What the task requires – Can you repeat the lines of the records from the line with "The height and width of the screenshot is (551, 734)." up to and including the line with "Click the small", word for word?

[Target position records]
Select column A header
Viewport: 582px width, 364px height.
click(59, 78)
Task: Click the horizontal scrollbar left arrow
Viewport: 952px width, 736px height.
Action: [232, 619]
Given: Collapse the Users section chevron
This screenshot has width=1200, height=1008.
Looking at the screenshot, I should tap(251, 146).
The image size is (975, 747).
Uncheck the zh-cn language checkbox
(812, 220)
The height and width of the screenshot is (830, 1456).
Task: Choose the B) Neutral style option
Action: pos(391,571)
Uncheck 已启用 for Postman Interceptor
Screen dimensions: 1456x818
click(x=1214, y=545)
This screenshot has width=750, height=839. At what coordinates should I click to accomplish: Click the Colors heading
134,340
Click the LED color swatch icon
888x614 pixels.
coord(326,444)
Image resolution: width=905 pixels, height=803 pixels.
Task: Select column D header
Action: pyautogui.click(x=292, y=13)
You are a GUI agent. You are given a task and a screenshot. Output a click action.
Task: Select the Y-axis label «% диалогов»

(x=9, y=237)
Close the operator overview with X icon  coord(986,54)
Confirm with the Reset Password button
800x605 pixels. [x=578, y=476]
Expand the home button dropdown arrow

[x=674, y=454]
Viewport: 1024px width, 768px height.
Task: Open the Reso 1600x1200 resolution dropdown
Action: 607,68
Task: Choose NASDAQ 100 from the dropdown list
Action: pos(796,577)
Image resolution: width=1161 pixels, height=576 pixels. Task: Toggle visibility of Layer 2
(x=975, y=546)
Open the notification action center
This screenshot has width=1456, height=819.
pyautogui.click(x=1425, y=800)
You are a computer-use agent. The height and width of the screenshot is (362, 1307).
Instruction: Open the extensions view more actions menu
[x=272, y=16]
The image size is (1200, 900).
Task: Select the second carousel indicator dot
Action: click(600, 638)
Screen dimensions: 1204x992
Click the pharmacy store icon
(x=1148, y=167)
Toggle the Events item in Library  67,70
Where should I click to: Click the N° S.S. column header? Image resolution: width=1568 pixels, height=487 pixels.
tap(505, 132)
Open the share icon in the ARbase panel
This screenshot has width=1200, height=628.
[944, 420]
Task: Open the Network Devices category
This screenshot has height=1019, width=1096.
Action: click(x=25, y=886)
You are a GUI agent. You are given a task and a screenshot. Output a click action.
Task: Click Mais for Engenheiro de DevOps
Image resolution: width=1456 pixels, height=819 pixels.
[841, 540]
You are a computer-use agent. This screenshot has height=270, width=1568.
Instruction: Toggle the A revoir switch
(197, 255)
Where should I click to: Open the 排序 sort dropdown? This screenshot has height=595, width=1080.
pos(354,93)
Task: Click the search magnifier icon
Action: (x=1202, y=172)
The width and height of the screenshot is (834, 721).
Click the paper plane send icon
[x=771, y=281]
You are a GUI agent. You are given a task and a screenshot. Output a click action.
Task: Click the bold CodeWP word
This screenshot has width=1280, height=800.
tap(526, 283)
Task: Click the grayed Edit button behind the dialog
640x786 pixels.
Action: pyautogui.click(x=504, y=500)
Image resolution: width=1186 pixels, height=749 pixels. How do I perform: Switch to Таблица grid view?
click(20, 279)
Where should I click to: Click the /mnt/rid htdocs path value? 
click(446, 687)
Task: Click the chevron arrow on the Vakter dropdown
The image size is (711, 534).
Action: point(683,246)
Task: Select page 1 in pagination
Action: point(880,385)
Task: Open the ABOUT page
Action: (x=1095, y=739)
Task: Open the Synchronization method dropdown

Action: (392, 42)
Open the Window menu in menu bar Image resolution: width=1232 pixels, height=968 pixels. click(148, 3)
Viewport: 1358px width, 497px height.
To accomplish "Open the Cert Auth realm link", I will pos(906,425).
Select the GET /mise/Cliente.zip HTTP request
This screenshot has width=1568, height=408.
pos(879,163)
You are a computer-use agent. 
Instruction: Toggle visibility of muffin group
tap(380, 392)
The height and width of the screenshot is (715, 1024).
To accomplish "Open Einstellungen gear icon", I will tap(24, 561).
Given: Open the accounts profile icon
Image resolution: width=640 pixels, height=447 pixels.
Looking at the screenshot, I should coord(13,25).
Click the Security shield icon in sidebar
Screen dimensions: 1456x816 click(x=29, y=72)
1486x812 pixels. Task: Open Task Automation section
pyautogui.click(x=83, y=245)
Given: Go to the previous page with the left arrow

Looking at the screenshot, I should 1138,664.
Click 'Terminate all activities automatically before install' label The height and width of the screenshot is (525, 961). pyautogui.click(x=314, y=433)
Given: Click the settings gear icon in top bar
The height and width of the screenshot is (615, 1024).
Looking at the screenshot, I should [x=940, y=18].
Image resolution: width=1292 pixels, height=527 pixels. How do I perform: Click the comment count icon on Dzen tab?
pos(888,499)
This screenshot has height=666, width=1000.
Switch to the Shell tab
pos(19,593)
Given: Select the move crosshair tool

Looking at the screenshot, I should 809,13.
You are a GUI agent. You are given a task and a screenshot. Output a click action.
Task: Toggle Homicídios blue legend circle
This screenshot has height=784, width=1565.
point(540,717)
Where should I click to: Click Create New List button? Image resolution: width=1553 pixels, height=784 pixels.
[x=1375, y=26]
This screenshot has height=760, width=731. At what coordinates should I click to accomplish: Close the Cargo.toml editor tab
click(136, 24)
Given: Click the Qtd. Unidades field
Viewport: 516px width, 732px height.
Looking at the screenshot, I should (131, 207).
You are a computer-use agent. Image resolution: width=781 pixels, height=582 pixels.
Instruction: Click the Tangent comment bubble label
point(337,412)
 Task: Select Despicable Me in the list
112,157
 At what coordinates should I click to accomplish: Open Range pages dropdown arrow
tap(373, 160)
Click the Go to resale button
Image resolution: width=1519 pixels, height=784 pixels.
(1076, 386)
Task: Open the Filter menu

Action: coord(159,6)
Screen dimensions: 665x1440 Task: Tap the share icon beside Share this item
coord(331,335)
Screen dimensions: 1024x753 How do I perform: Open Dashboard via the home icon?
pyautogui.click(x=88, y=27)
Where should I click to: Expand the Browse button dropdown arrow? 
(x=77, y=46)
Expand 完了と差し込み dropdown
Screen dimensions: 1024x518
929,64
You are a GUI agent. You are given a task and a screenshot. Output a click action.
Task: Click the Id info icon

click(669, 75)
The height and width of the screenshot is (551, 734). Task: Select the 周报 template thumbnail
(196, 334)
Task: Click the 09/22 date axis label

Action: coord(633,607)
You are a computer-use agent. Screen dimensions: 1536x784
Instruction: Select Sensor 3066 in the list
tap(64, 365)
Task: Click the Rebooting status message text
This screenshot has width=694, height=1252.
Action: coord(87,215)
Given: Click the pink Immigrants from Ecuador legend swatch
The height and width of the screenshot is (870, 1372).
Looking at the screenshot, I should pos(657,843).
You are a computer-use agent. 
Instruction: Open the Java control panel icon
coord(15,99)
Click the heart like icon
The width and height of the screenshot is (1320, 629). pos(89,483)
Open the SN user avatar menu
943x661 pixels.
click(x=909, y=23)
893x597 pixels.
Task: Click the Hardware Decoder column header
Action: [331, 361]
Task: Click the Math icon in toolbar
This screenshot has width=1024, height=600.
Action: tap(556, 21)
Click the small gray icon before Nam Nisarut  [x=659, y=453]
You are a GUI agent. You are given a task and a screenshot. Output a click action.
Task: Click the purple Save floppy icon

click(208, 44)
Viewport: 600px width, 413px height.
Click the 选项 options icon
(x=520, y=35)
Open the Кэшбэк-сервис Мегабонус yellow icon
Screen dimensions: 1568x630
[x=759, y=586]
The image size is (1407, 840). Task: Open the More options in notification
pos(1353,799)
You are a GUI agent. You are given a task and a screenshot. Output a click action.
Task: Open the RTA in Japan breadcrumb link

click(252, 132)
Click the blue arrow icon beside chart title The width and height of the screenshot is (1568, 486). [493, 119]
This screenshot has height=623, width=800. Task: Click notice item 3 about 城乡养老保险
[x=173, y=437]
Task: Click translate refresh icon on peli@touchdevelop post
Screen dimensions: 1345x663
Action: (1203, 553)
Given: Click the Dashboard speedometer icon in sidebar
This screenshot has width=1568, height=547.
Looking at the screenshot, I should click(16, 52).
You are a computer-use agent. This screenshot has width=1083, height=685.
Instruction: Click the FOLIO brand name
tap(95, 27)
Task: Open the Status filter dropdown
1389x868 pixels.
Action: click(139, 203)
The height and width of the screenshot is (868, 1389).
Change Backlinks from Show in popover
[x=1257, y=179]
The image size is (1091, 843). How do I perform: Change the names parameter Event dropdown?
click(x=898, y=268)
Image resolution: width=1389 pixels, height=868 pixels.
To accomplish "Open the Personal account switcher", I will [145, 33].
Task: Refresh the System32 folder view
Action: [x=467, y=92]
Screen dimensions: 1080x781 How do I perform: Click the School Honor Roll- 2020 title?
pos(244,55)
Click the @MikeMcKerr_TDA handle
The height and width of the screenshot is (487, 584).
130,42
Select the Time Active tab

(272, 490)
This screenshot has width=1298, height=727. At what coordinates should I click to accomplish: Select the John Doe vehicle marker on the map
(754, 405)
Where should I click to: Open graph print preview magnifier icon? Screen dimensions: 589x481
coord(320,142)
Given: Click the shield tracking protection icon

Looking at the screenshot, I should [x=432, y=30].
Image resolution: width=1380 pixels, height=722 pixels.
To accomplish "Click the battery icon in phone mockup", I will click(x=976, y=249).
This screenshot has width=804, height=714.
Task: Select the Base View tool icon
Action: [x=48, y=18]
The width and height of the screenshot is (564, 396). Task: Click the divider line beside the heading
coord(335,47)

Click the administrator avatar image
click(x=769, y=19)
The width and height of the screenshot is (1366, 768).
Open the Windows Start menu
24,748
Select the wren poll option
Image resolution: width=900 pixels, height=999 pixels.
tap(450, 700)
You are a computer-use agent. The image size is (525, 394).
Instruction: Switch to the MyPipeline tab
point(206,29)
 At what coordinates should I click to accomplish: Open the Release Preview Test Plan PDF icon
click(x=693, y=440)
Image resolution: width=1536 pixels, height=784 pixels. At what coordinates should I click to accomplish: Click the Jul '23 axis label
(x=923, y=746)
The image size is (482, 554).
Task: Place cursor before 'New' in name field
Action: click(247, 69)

Correct result –
The height and width of the screenshot is (551, 734). Task: Select the 周报 template thumbnail
(196, 334)
Task: Click the 09/22 date axis label

Action: coord(633,607)
You are a computer-use agent. Screen dimensions: 1536x784
Instruction: Select Sensor 3066 in the list
tap(64, 365)
Task: Click the Rebooting status message text
This screenshot has width=694, height=1252.
Action: coord(87,215)
Given: Click the pink Immigrants from Ecuador legend swatch
The height and width of the screenshot is (870, 1372).
Looking at the screenshot, I should pos(657,843).
You are a computer-use agent. 
Instruction: Open the Java control panel icon
coord(15,99)
Click the heart like icon
The width and height of the screenshot is (1320, 629). pos(89,483)
Open the SN user avatar menu
943x661 pixels.
click(x=909, y=23)
893x597 pixels.
Task: Click the Hardware Decoder column header
Action: [331, 361]
Task: Click the Math icon in toolbar
This screenshot has width=1024, height=600.
Action: tap(556, 21)
Click the small gray icon before Nam Nisarut  [x=659, y=453]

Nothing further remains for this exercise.